Copy nothing but the lines below running from the line containing "Education - Non" through the line containing "Keywords (29, 1046)", both end lines included.

(Beginning of DATA SUPPLIED)

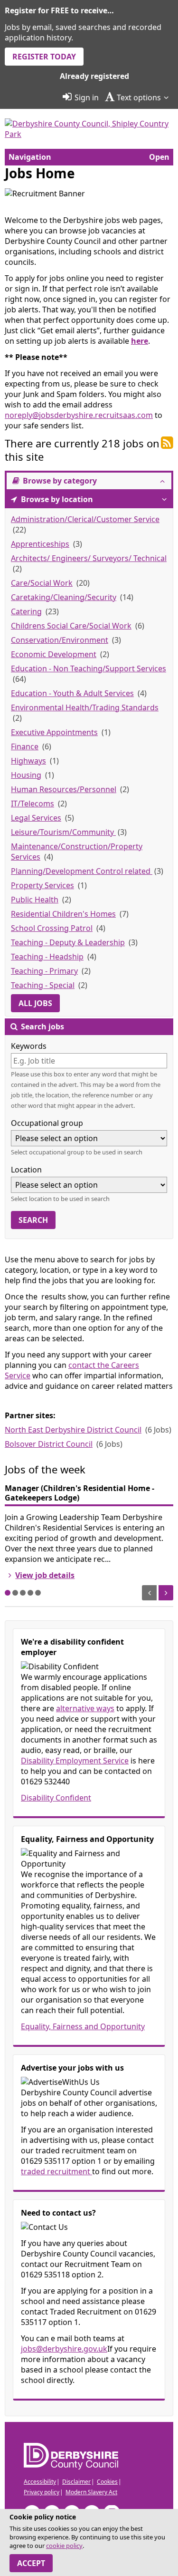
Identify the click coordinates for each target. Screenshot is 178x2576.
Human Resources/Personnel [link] (63, 789)
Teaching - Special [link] (43, 985)
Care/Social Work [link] (42, 583)
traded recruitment (56, 2171)
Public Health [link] (34, 899)
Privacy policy (41, 2492)
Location (26, 1169)
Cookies (107, 2482)
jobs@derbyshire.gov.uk (64, 2349)
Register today (44, 56)
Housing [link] (26, 775)
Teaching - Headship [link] (47, 956)
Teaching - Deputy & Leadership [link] (68, 942)
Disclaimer (76, 2482)
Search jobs (41, 1026)
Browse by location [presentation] (56, 499)
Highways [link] (28, 760)
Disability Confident (56, 1797)
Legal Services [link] (36, 818)
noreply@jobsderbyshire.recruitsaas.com (79, 415)
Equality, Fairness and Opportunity (83, 2026)
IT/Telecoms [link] (32, 803)
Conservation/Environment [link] (59, 640)
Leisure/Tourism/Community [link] (63, 832)
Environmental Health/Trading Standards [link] (85, 707)
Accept (31, 2563)
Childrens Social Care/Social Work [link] (71, 625)
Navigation (30, 157)
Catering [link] (26, 611)
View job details (45, 1575)
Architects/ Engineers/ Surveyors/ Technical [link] (89, 558)
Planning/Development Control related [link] (81, 871)
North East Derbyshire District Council (73, 1429)
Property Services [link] (42, 885)
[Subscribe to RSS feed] (167, 443)
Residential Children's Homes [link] (63, 914)
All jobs (35, 1003)
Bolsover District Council (49, 1444)
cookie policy (64, 2545)
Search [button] (33, 1220)
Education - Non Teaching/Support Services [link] (88, 668)
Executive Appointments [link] (54, 732)
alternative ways (85, 1708)
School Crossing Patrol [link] (52, 928)
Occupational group (47, 1123)
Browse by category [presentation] (59, 480)
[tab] (89, 481)
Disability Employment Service (75, 1760)
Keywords (29, 1046)
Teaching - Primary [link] (44, 971)
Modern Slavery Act (91, 2492)
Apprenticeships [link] (40, 544)
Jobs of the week (45, 1469)
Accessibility (40, 2482)
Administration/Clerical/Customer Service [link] (85, 519)
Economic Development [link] (53, 654)
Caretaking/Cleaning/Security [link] (63, 597)
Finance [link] (24, 746)
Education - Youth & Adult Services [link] (72, 693)
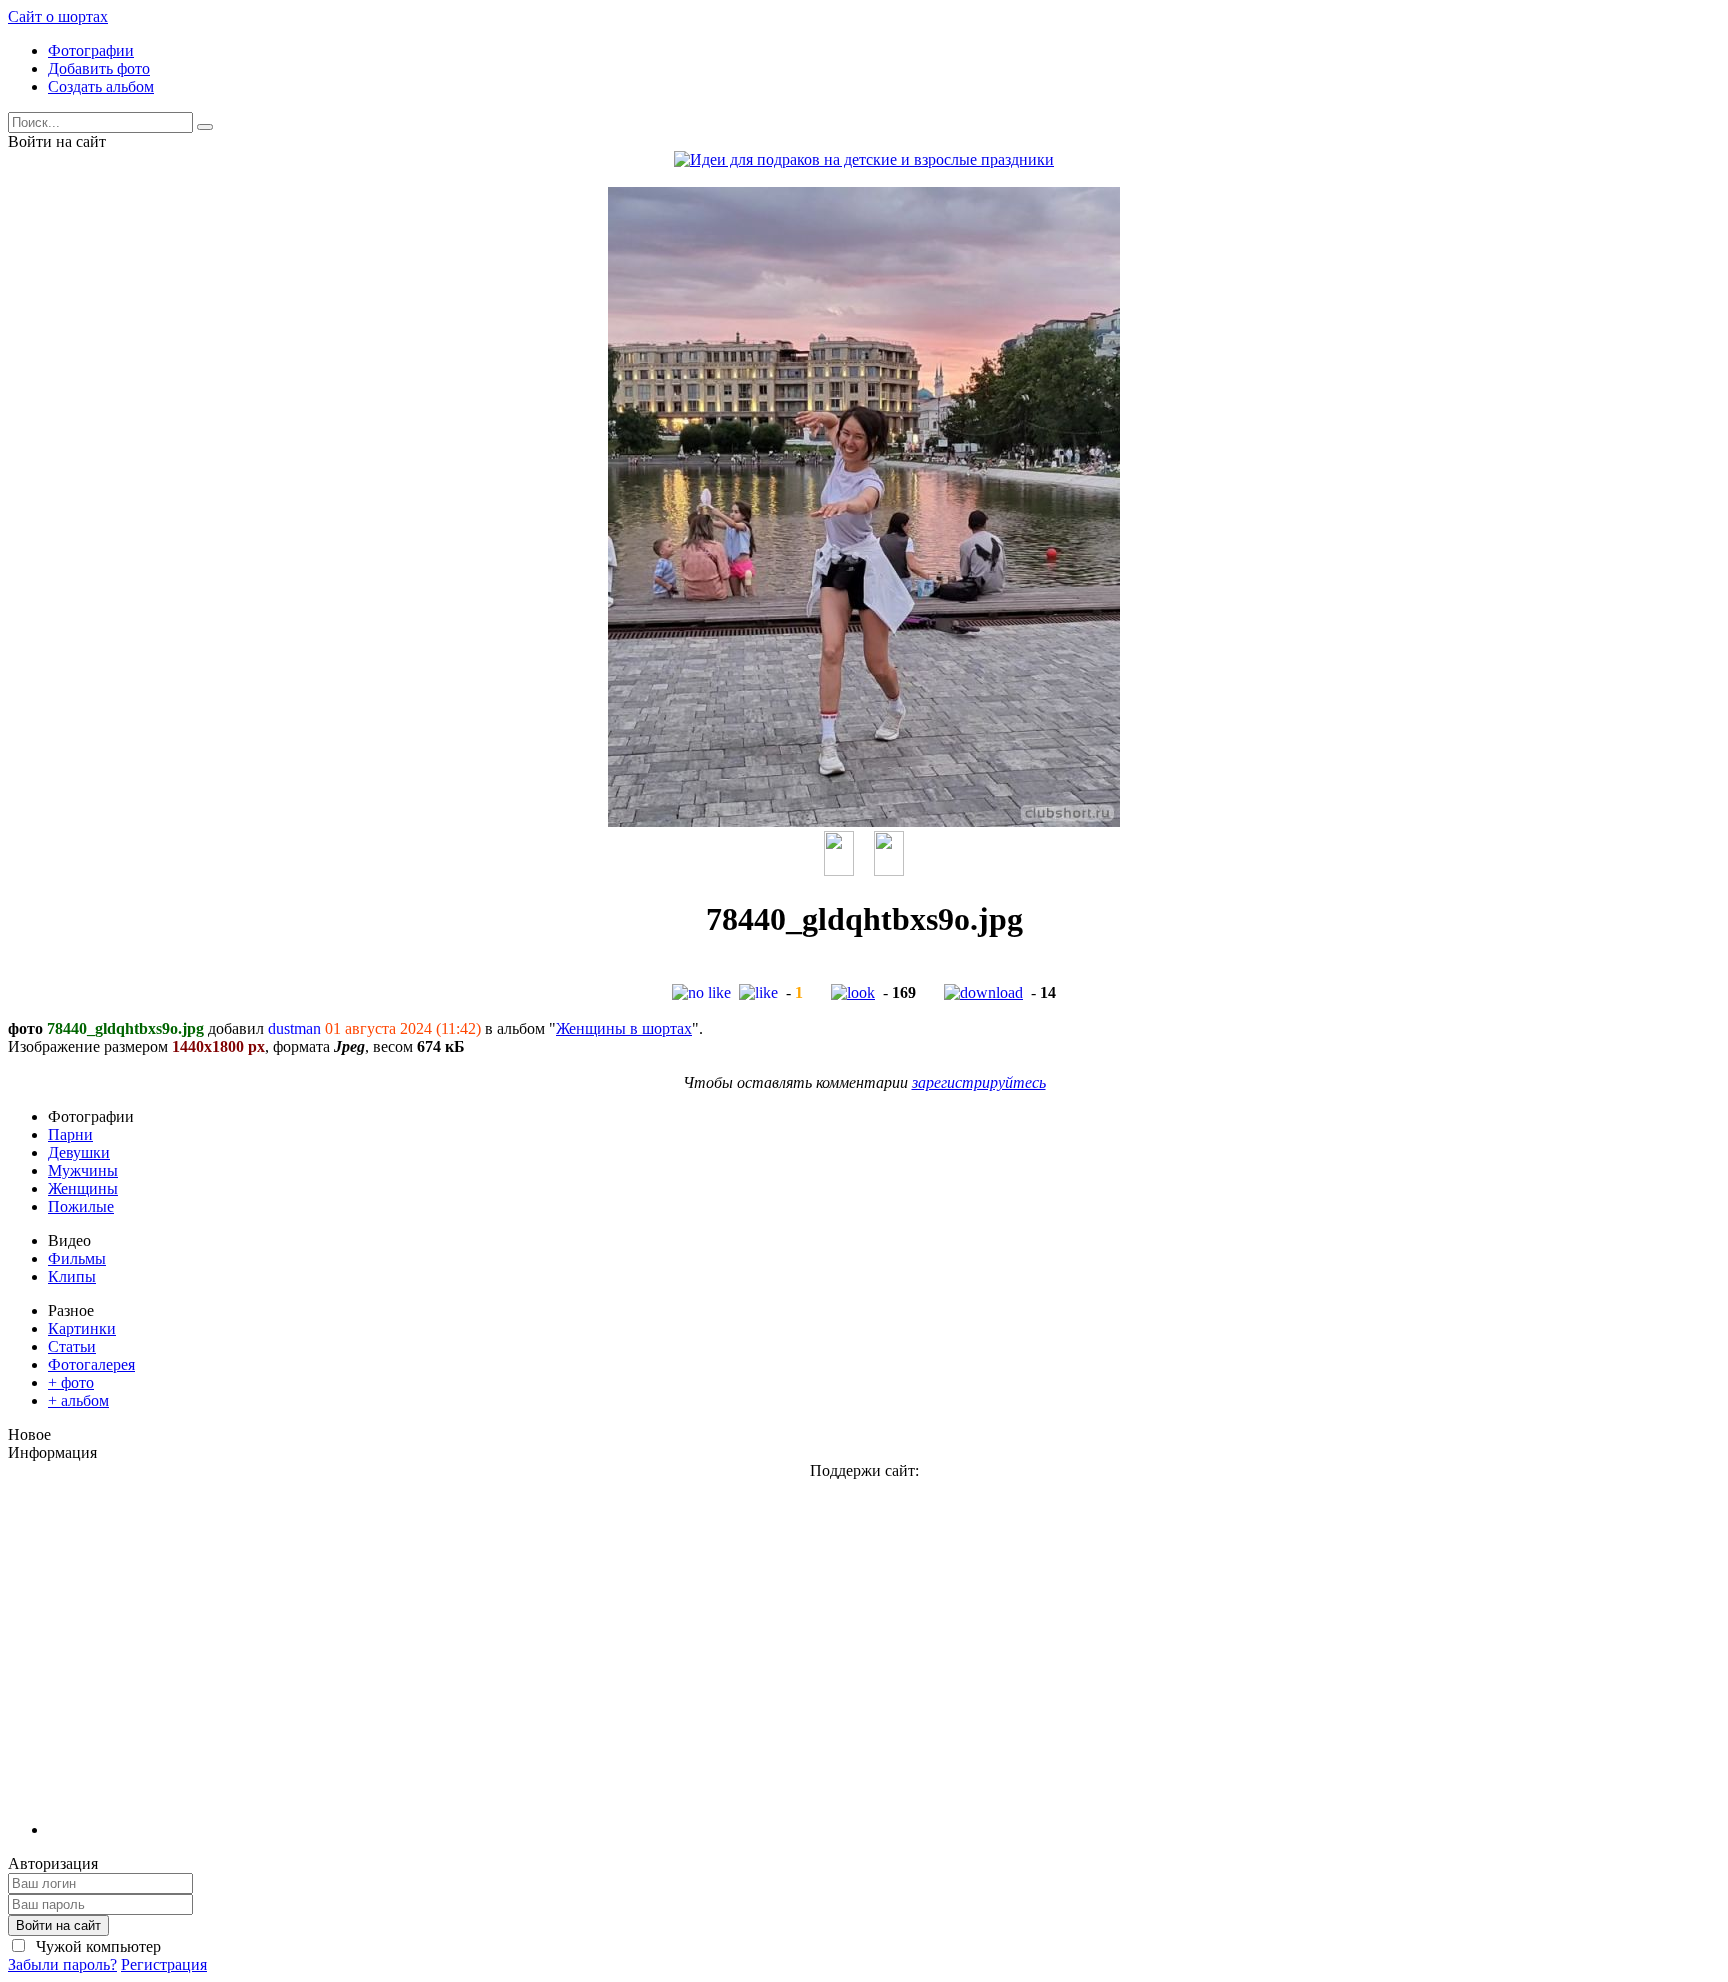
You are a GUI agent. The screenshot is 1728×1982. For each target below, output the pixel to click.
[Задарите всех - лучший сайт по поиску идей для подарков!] (864, 159)
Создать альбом (101, 86)
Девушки (79, 1152)
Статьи (72, 1346)
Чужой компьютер (96, 1946)
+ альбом (78, 1400)
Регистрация (164, 1964)
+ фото (71, 1382)
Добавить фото (99, 68)
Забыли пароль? (62, 1964)
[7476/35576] (889, 870)
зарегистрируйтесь (979, 1082)
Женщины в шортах (624, 1028)
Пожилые (81, 1206)
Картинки (82, 1328)
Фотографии (91, 50)
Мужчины (83, 1170)
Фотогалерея (91, 1364)
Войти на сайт (58, 1925)
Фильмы (77, 1258)
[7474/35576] (839, 870)
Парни (70, 1134)
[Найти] (205, 127)
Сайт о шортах (58, 16)
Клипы (72, 1276)
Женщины (83, 1188)
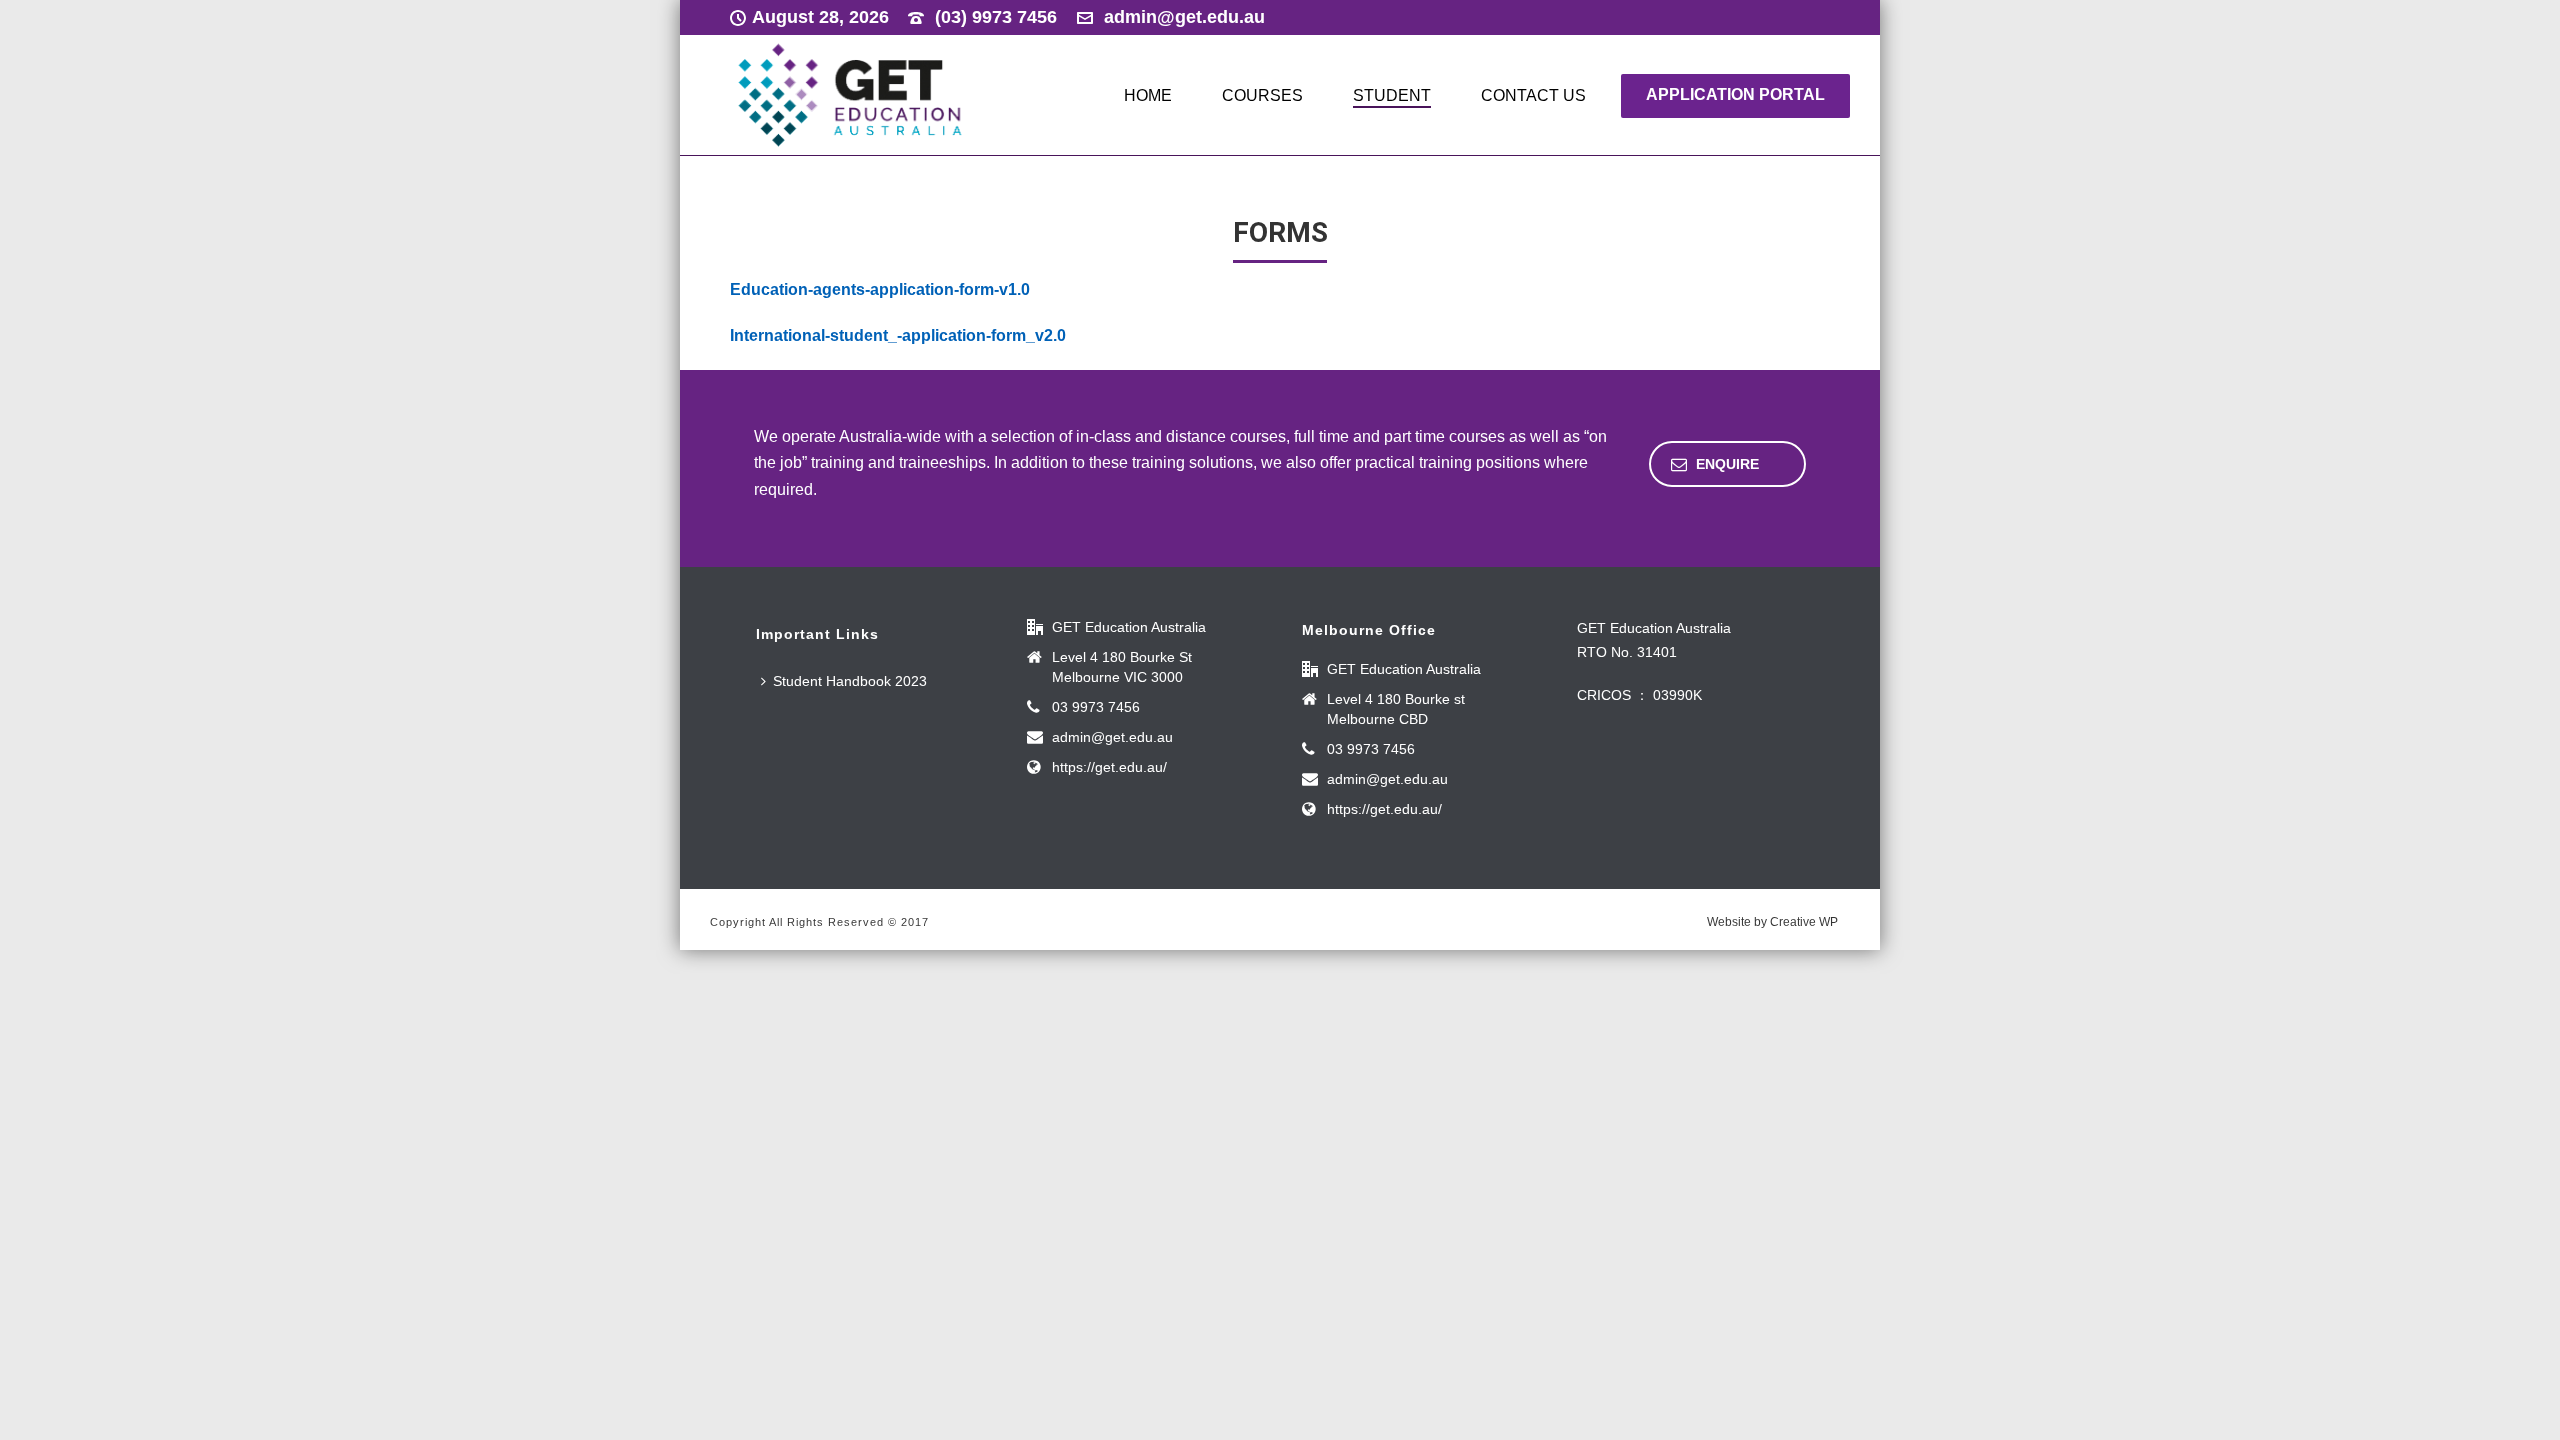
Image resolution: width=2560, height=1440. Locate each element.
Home (1148, 95)
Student (1392, 95)
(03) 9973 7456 (996, 17)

(End of DATA SUPPLIED)

• ANSWER FOR THIS EXERCISE
Education - Non Teaching/Support Services [link] (88, 668)
Executive Appointments [link] (54, 732)
alternative ways (85, 1708)
School Crossing Patrol [link] (52, 928)
Occupational group (47, 1123)
Browse by category [presentation] (59, 480)
[tab] (89, 481)
Disability Employment Service (75, 1760)
Keywords (29, 1046)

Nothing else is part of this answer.